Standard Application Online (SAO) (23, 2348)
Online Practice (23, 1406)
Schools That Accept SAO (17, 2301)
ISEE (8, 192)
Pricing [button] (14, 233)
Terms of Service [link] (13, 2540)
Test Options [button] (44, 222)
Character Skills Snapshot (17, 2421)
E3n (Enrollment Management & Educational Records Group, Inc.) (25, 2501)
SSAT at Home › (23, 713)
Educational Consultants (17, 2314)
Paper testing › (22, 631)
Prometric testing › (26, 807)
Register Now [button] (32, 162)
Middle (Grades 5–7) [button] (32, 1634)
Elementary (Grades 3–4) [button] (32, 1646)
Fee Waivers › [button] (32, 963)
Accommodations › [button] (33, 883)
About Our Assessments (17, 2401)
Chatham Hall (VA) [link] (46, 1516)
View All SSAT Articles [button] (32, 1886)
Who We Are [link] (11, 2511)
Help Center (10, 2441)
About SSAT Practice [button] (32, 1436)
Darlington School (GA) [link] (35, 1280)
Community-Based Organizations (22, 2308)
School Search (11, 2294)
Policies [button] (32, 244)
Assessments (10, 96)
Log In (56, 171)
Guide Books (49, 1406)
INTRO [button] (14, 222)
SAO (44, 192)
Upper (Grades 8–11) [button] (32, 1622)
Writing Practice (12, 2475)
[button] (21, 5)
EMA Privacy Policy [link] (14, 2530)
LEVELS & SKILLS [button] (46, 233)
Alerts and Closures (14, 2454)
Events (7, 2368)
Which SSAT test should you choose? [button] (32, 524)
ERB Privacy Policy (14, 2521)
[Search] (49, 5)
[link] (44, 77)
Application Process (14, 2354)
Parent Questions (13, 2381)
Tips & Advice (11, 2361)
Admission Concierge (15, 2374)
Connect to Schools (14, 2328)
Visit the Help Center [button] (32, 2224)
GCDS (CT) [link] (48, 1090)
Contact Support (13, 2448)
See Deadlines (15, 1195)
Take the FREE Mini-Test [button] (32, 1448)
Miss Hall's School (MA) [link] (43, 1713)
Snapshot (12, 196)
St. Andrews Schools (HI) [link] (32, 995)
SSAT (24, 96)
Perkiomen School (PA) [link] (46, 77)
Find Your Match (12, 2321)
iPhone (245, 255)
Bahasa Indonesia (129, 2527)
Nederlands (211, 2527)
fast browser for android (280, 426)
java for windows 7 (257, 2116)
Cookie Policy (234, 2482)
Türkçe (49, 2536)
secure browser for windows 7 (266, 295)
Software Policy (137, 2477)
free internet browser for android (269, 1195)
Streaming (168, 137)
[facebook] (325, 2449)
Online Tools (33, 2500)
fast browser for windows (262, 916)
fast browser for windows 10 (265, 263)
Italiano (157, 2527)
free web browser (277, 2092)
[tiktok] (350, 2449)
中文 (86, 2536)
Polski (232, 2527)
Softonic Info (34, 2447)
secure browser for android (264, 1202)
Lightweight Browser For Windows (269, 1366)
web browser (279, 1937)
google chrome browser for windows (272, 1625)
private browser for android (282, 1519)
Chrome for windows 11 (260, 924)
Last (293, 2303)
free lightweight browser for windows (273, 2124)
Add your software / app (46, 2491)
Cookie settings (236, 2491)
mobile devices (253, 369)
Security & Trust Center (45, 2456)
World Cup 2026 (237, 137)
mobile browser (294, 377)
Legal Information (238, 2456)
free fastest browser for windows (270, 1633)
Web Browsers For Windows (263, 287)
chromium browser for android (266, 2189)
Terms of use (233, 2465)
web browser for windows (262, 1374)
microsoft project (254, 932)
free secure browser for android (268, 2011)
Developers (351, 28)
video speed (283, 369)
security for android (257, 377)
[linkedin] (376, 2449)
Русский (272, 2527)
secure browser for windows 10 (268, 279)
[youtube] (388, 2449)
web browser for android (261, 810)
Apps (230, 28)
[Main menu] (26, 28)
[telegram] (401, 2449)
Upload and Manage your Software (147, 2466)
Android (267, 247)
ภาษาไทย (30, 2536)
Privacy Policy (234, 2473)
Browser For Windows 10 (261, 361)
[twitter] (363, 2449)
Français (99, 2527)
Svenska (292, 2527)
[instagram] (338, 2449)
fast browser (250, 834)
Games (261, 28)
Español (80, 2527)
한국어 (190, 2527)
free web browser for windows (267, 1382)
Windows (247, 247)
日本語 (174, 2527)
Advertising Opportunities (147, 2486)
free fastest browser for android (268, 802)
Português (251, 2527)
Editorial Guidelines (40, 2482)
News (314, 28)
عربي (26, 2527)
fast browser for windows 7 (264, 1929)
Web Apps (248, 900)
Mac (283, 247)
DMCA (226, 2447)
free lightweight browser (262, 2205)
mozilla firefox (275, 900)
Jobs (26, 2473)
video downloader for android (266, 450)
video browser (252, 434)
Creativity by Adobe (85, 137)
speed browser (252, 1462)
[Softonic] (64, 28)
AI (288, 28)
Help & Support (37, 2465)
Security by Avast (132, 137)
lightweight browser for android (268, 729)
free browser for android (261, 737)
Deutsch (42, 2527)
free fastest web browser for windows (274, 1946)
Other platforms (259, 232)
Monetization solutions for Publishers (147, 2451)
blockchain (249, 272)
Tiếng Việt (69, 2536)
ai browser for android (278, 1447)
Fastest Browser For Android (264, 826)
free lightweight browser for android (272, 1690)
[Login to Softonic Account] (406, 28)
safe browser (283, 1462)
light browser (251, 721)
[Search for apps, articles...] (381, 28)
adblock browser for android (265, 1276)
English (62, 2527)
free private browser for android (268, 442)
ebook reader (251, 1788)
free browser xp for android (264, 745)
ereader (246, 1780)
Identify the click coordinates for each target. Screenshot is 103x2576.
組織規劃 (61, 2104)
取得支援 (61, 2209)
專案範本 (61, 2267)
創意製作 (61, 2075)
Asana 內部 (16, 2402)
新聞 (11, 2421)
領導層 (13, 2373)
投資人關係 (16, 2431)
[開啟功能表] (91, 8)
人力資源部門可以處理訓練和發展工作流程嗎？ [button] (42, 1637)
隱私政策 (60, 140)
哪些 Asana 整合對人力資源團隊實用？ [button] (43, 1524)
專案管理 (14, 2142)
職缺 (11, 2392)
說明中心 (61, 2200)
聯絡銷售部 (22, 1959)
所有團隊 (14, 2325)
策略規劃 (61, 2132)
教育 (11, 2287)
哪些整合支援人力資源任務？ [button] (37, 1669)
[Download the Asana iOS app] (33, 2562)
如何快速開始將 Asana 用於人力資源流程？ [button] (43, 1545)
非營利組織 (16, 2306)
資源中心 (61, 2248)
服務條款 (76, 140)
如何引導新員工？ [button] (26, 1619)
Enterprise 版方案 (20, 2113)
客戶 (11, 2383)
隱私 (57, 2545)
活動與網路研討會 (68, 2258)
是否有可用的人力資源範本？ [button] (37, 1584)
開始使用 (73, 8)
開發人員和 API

----------

- _TASK_: Write the entries out once more, exactly as given.

- _FINISHED TASK_:
Standard Application Online (SAO) (23, 2348)
Online Practice (23, 1406)
Schools That Accept SAO (17, 2301)
ISEE (8, 192)
Pricing [button] (14, 233)
Terms of Service [link] (13, 2540)
Test Options [button] (44, 222)
Character Skills Snapshot (17, 2421)
E3n (Enrollment Management & Educational Records Group, Inc.) (25, 2501)
SSAT at Home › (23, 713)
Educational Consultants (17, 2314)
Paper testing › (22, 631)
Prometric testing › (26, 807)
Register Now [button] (32, 162)
Middle (Grades 5–7) [button] (32, 1634)
Elementary (Grades 3–4) [button] (32, 1646)
Fee Waivers › [button] (32, 963)
Accommodations › [button] (33, 883)
About Our Assessments (17, 2401)
Chatham Hall (VA) [link] (46, 1516)
View All SSAT Articles [button] (32, 1886)
Who We Are [link] (11, 2511)
Help Center (10, 2441)
About SSAT Practice [button] (32, 1436)
Darlington School (GA) [link] (35, 1280)
Community-Based Organizations (22, 2308)
School Search (11, 2294)
Policies [button] (32, 244)
Assessments (10, 96)
Log In (56, 171)
Guide Books (49, 1406)
INTRO [button] (14, 222)
SAO (44, 192)
Upper (Grades 8–11) [button] (32, 1622)
Writing Practice (12, 2475)
[button] (21, 5)
EMA Privacy Policy [link] (14, 2530)
LEVELS & SKILLS [button] (46, 233)
Alerts and Closures (14, 2454)
Events (7, 2368)
Which SSAT test should you choose? [button] (32, 524)
ERB Privacy Policy (14, 2521)
[Search] (49, 5)
[link] (44, 77)
Application Process (14, 2354)
Parent Questions (13, 2381)
Tips & Advice (11, 2361)
Admission Concierge (15, 2374)
Connect to Schools (14, 2328)
Visit the Help Center [button] (32, 2224)
GCDS (CT) [link] (48, 1090)
Contact Support (13, 2448)
See Deadlines (15, 1195)
Take the FREE Mini-Test [button] (32, 1448)
Miss Hall's School (MA) [link] (43, 1713)
Snapshot (12, 196)
St. Andrews Schools (HI) [link] (32, 995)
SSAT (24, 96)
Perkiomen School (PA) [link] (46, 77)
Find Your Match (12, 2321)
iPhone (245, 255)
Bahasa Indonesia (129, 2527)
Nederlands (211, 2527)
fast browser for android (280, 426)
java for windows 7 (257, 2116)
Cookie Policy (234, 2482)
Türkçe (49, 2536)
secure browser for windows 7 (266, 295)
Software Policy (137, 2477)
free internet browser for android (269, 1195)
Streaming (168, 137)
[facebook] (325, 2449)
Online Tools (33, 2500)
fast browser for windows (262, 916)
fast browser for windows 10 (265, 263)
Italiano (157, 2527)
free web browser (277, 2092)
[tiktok] (350, 2449)
中文 (86, 2536)
Polski (232, 2527)
Softonic Info (34, 2447)
secure browser for android (264, 1202)
Lightweight Browser For Windows (269, 1366)
web browser (279, 1937)
google chrome browser for windows (272, 1625)
private browser for android (282, 1519)
Chrome for windows 11 (260, 924)
Last (293, 2303)
free lightweight browser for windows (273, 2124)
Add your software / app (46, 2491)
Cookie settings (236, 2491)
mobile devices (253, 369)
Security & Trust Center (45, 2456)
World Cup 2026 (237, 137)
mobile browser (294, 377)
Legal Information (238, 2456)
free fastest browser for windows (270, 1633)
Web Browsers For Windows (263, 287)
chromium browser for android (266, 2189)
Terms of use (233, 2465)
web browser for windows (262, 1374)
microsoft project (254, 932)
free secure browser for android (268, 2011)
Developers (351, 28)
video speed (283, 369)
security for android (257, 377)
[linkedin] (376, 2449)
Русский (272, 2527)
secure browser for windows 10 (268, 279)
[youtube] (388, 2449)
web browser for android (261, 810)
Apps (230, 28)
[Main menu] (26, 28)
[telegram] (401, 2449)
Upload and Manage your Software (147, 2466)
Android (267, 247)
ภาษาไทย (30, 2536)
Privacy Policy (234, 2473)
Browser For Windows 10 (261, 361)
[twitter] (363, 2449)
Français (99, 2527)
Svenska (292, 2527)
[instagram] (338, 2449)
fast browser (250, 834)
Games (261, 28)
Español (80, 2527)
한국어 (190, 2527)
free web browser for windows (267, 1382)
Windows (247, 247)
日本語 (174, 2527)
Advertising Opportunities (147, 2486)
free fastest browser for android (268, 802)
Português (251, 2527)
Editorial Guidelines (40, 2482)
News (314, 28)
عربي (26, 2527)
fast browser for windows 7 (264, 1929)
Web Apps (248, 900)
Mac (283, 247)
DMCA (226, 2447)
free lightweight browser (262, 2205)
mozilla firefox (275, 900)
Jobs (26, 2473)
video downloader for android (266, 450)
video browser (252, 434)
Creativity by Adobe (85, 137)
speed browser (252, 1462)
[Softonic] (64, 28)
AI (288, 28)
Help & Support (37, 2465)
Security by Avast (132, 137)
lightweight browser for android (268, 729)
free browser for android (261, 737)
Deutsch (42, 2527)
free fastest web browser for windows (274, 1946)
Other platforms (259, 232)
Monetization solutions for Publishers (147, 2451)
blockchain (249, 272)
Tiếng Việt (69, 2536)
ai browser for android (278, 1447)
Fastest Browser For Android (264, 826)
free lightweight browser for android (272, 1690)
[Login to Softonic Account] (406, 28)
safe browser (283, 1462)
light browser (251, 721)
[Search for apps, articles...] (381, 28)
adblock browser for android (265, 1276)
English (62, 2527)
free private browser for android (268, 442)
ebook reader (251, 1788)
free browser xp for android (264, 745)
ereader (246, 1780)
Identify the click coordinates for each target. Screenshot is 103x2576.
組織規劃 (61, 2104)
取得支援 (61, 2209)
專案範本 (61, 2267)
創意製作 (61, 2075)
Asana 內部 (16, 2402)
新聞 (11, 2421)
領導層 (13, 2373)
投資人關係 (16, 2431)
[開啟功能表] (91, 8)
人力資源部門可以處理訓練和發展工作流程嗎？ [button] (42, 1637)
隱私政策 (60, 140)
哪些 Asana 整合對人力資源團隊實用？ [button] (43, 1524)
專案管理 (14, 2142)
職缺 (11, 2392)
說明中心 (61, 2200)
聯絡銷售部 (22, 1959)
所有團隊 (14, 2325)
策略規劃 (61, 2132)
教育 (11, 2287)
哪些整合支援人力資源任務？ [button] (37, 1669)
[Download the Asana iOS app] (33, 2562)
如何快速開始將 Asana 用於人力資源流程？ [button] (43, 1545)
非營利組織 (16, 2306)
資源中心 (61, 2248)
服務條款 (76, 140)
如何引導新員工？ [button] (26, 1619)
Enterprise 版方案 (20, 2113)
客戶 (11, 2383)
隱私 (57, 2545)
活動與網路研討會 (68, 2258)
是否有可用的人力資源範本？ [button] (37, 1584)
開始使用 (73, 8)
開發人員和 API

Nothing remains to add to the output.